Pessimistically, Vance seems like the Maduro to Trump's Chavez, or, more optimistically, Sheinbaum to Obrador. It's tough to follow a messy, charismatic populist.
Has Sheinbaum been better than Obrador?
I think so. Seems more pragmatic on dealing with cartels, and definitely has fewer weird hobbyhorses like obsessive love for the failed state-run oil company or wanting to build specific expensive infrastructure projects just because they sound good.
I agree but there are lots of Romney voters who backed Clinton, Biden and Harris who won't hate Vance in the same way.
That was probably more true in 2017 than in 2028.
And do those people outnumber the low-info voters who turned out for Trump, previously didn't vote or voted for Obama, and who may fade back into the woodwork once Trump is no longer in the picture? I have no idea.
We willl see.
The high info Romney types were turned off by things like the treatment of Zelensky and embrace of the AfD. Whether or not the Romney-Clinton voters are numerous enough to make a difference in 2028 is likely the bigger question.
I am sceptical that either of those things are in the top ten things Romney-Harris voters care about.
I think you're underestimating how much anti-Russian sentiment means to that class of older American hawks. It was Romney who called Russia the US biggest geopolitical adversary.
Viktor Orban has no rizz either.
I agree that Vance won't be as electorally successful as Trump, but if Vance takes office before 2028, he'll have the ability to use the levers of power in an Orbanian fashion before he ever has to face a primary or general electorate.
But does he have aura?
If you have to ask if someone has aura, that means they don't.

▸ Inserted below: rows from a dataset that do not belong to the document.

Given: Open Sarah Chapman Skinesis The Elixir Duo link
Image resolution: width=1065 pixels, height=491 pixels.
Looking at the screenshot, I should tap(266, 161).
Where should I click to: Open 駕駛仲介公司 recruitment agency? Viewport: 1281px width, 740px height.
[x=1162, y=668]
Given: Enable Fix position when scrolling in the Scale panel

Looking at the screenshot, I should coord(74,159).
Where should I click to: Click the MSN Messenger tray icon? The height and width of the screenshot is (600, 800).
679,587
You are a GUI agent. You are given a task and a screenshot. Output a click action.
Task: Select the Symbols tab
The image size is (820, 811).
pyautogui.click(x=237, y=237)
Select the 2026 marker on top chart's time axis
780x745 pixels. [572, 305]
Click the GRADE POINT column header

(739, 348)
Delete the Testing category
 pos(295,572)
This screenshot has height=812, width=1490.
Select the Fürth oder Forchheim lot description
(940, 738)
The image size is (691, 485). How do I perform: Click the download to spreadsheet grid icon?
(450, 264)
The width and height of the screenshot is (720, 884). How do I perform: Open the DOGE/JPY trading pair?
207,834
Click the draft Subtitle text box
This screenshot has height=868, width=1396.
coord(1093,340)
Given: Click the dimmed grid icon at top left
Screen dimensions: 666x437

In reference to the question what turns people radical....
For a lot of white people in my bubble, the radicalizing thing was when 'woke' ideology was imposed on their kids. Sure. sitdown and listen. Fine. We all need to be heard. Maybe you shouldn't have advantages--and explicit disadvantages at times. But when you start imposing those things onto my children I will go to war with you. I will not standby and allow my children to be discriminated against because of some perceived injustice generations ago, which they (and I) are innocent of--and whose ancestors weren't even in the country for.
That's why i think focus on race and level-setting by holding others back (2 wrongs don't make a right) is a loser. Both on the merits and politically. I literally don't care where else you stand.....and i still voted Kamala cause Trump is that bad.
going to the big question of what happens to the coalitions after trump leaves. I think there are a decent amount of never-trump republicans waiting to come back if some semblance of law-abiding-ness comes back. I think the cultural shift at the bottom of the SES ladder is more permanent (and a longer term trend).